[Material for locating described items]
******************************
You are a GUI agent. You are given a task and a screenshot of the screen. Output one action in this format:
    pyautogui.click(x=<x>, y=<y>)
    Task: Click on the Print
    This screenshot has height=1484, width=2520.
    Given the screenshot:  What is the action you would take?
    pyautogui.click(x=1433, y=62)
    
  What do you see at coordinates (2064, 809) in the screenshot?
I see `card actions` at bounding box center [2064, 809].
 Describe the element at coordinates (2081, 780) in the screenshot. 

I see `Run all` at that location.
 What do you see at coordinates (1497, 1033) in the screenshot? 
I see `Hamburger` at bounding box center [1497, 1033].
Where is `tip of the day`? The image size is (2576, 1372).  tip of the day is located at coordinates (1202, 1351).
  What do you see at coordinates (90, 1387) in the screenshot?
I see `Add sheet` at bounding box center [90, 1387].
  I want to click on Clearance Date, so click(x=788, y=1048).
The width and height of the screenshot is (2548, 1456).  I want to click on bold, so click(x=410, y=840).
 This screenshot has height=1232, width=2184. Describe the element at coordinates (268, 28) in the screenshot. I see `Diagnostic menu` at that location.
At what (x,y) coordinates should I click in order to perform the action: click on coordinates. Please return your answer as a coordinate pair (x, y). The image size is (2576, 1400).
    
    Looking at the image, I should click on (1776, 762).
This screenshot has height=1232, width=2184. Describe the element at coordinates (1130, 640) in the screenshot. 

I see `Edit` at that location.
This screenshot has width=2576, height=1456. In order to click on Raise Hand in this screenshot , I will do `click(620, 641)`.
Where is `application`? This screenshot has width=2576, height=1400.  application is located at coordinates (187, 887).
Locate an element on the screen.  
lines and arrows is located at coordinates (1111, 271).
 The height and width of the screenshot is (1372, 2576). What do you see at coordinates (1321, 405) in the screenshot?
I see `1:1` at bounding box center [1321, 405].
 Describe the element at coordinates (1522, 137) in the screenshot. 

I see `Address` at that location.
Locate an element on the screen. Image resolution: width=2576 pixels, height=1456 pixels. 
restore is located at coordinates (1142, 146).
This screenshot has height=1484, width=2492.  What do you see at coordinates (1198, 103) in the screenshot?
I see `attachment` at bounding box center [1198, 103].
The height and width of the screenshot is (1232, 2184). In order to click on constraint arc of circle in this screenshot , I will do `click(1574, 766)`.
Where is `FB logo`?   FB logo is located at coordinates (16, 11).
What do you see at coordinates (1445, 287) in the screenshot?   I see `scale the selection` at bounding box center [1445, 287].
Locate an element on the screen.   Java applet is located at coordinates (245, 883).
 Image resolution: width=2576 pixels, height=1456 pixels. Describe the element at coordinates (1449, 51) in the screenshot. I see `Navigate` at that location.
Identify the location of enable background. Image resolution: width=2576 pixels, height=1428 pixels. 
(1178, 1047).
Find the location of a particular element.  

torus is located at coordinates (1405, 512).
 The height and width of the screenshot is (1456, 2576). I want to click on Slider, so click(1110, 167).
******************************
**Goal**
Copy out, unchanged, the part of the material that begins with the line containing "What do you see at coordinates (1497, 1033)" and ends with the line containing "center [1321, 405].", including both of those lines.

**Exercise answer**
 What do you see at coordinates (1497, 1033) in the screenshot? 
I see `Hamburger` at bounding box center [1497, 1033].
Where is `tip of the day`? The image size is (2576, 1372).  tip of the day is located at coordinates (1202, 1351).
  What do you see at coordinates (90, 1387) in the screenshot?
I see `Add sheet` at bounding box center [90, 1387].
  I want to click on Clearance Date, so click(x=788, y=1048).
The width and height of the screenshot is (2548, 1456).  I want to click on bold, so click(x=410, y=840).
 This screenshot has height=1232, width=2184. Describe the element at coordinates (268, 28) in the screenshot. I see `Diagnostic menu` at that location.
At what (x,y) coordinates should I click in order to perform the action: click on coordinates. Please return your answer as a coordinate pair (x, y). The image size is (2576, 1400).
    
    Looking at the image, I should click on (1776, 762).
This screenshot has height=1232, width=2184. Describe the element at coordinates (1130, 640) in the screenshot. 

I see `Edit` at that location.
This screenshot has width=2576, height=1456. In order to click on Raise Hand in this screenshot , I will do `click(620, 641)`.
Where is `application`? This screenshot has width=2576, height=1400.  application is located at coordinates (187, 887).
Locate an element on the screen.  
lines and arrows is located at coordinates (1111, 271).
 The height and width of the screenshot is (1372, 2576). What do you see at coordinates (1321, 405) in the screenshot?
I see `1:1` at bounding box center [1321, 405].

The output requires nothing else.